Par  le  langage,  je  suis  avec  autrui  en  situation de  compréhension  réciproque  (ce  pourquoi, d'ailleurs,  je  ne  me  comporte  pas  de  la  même façon  seul  que devant autrui).  Le langage fonde donc  la  «  communauté  intersubjective  ».  Un langage  que  je  serais  seul  à  comprendre  serait au  mieux  un  code,  au  pire  un  charabia  :  par le  seul  fait  que  je  parle  une  langue,  je  ne  suis jamais  seul,  parce  que  parler  une  langue,  c'est d'emblée  appartenir  à  une  communauté.

EN  QUEL  SENS  AI-JE BESOIN  D'AUTRUI   POUR  ÊTRE  CONSCIENT DE  MOI-MÊME ?

Pour Hobbes, j'ai besoin d'autrui parce  qu'il  est  dans  la  nature humaine de désirer qu'autrui admette ma supériorité. La nature humaine révèle donc un désir de pouvoir sur autrui.

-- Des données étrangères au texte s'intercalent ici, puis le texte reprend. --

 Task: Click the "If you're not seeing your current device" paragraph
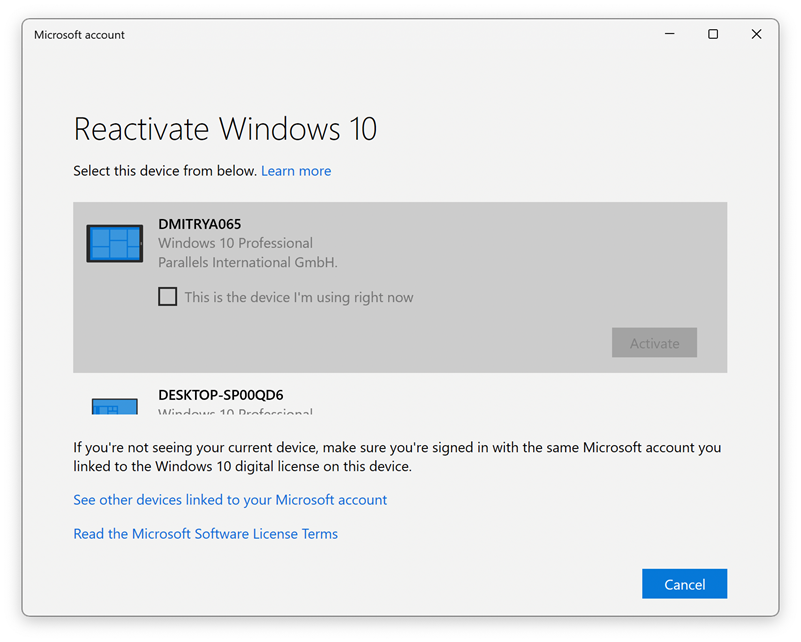point(397,457)
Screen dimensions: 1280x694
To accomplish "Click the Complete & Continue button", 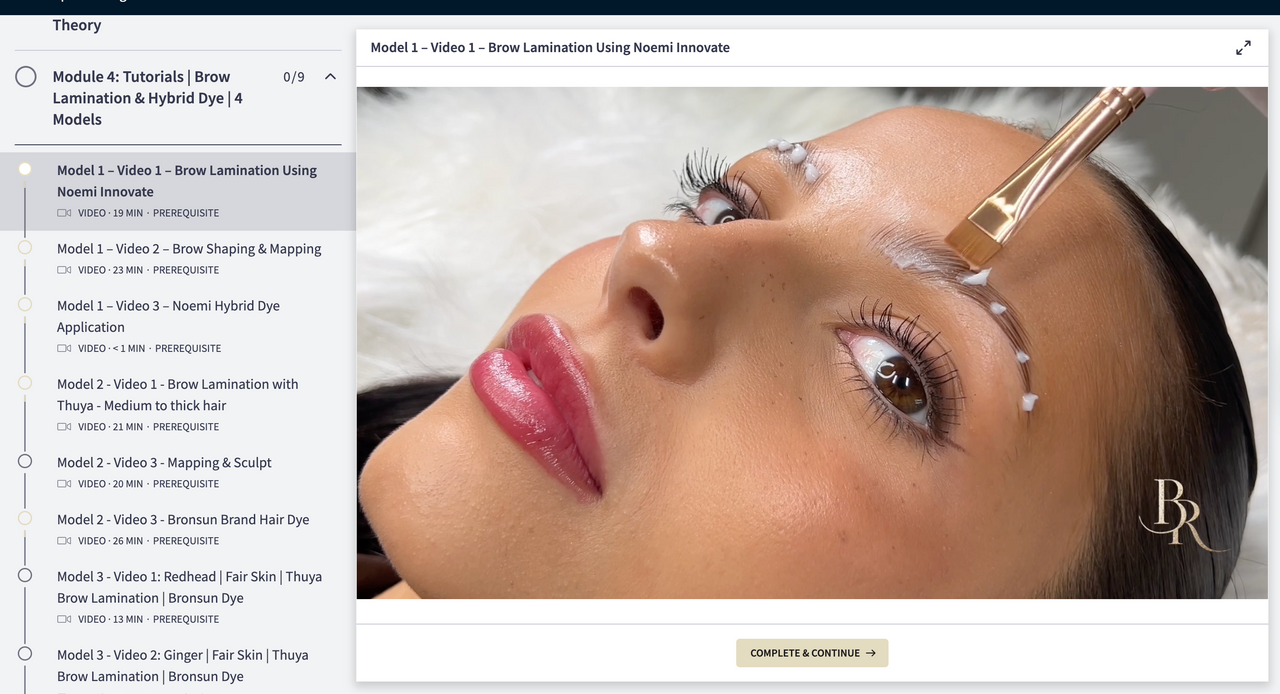I will point(812,653).
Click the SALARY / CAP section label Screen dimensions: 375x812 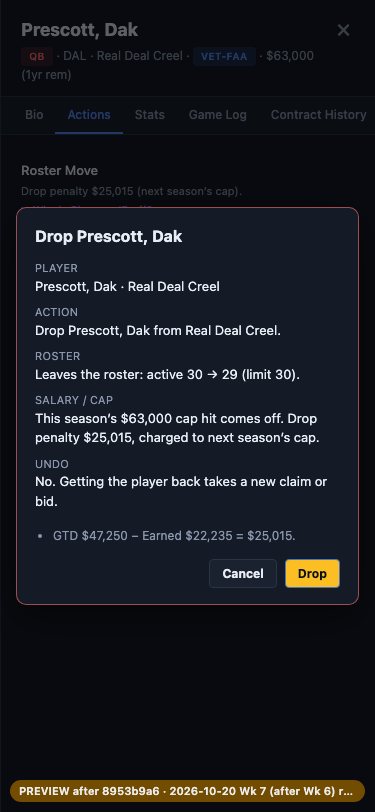[x=74, y=400]
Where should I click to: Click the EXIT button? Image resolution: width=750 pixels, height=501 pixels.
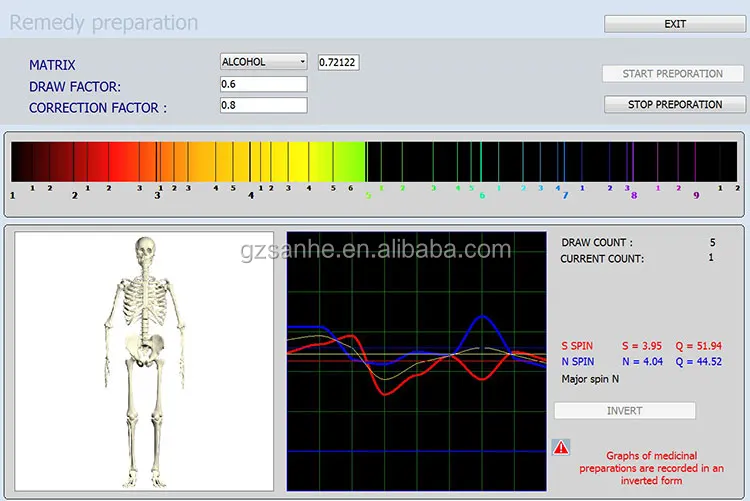tap(675, 24)
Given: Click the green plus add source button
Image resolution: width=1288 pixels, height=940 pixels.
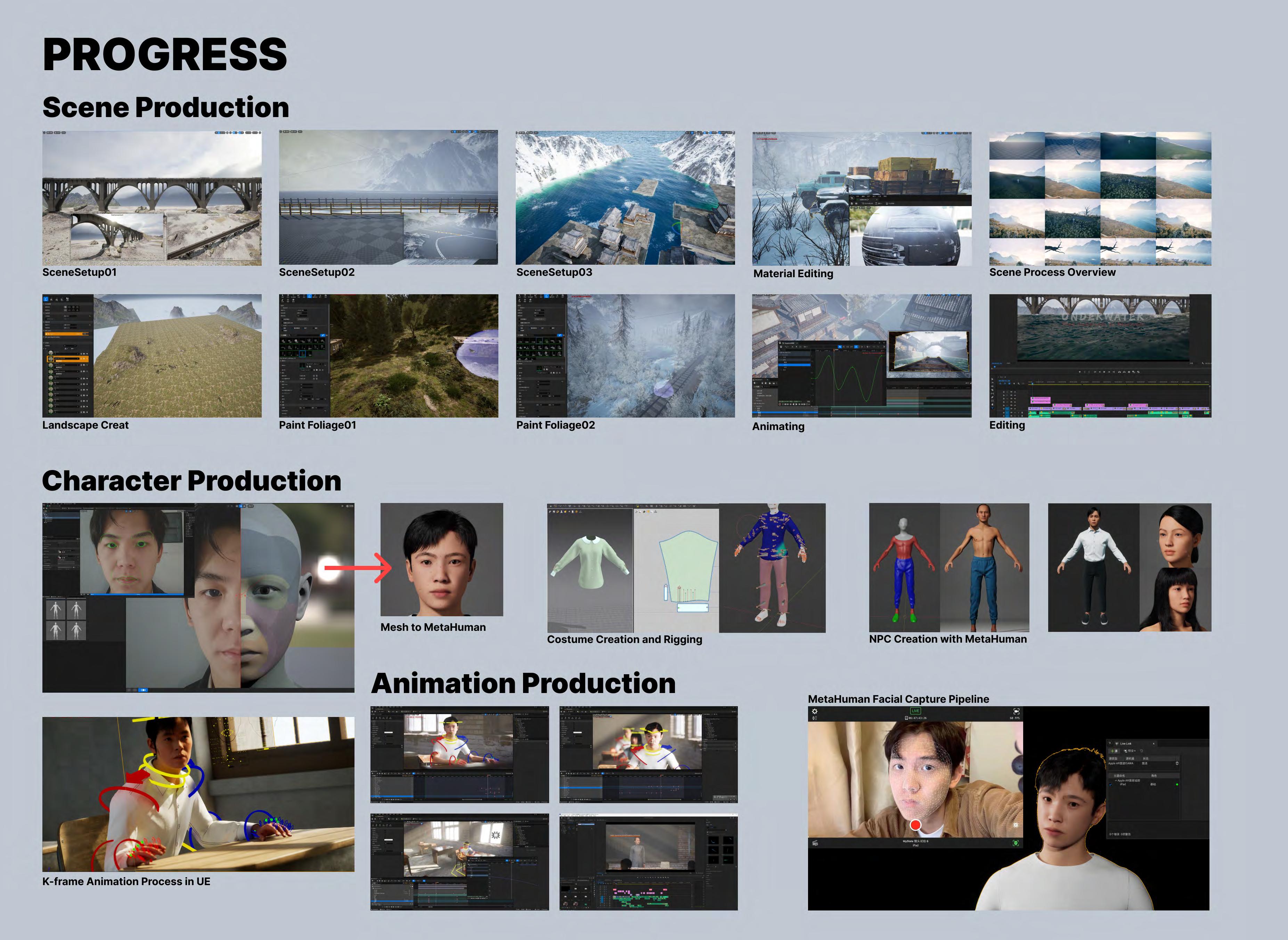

Hegel  juge  cette  thèse  insuffisante,  car  Hobbes  suppose  une nature  humaine  antérieure  à  la rencontre  d'autrui.  Mais  selon Hegel,  je  ne  suis  homme  que  si l'on  m'accorde ce statut. Le désir de  pouvoir,  et  donc  le  besoin d'autrui  n'est  pas seulement révélateur,  mais  bien  constitutif  de mon humanité.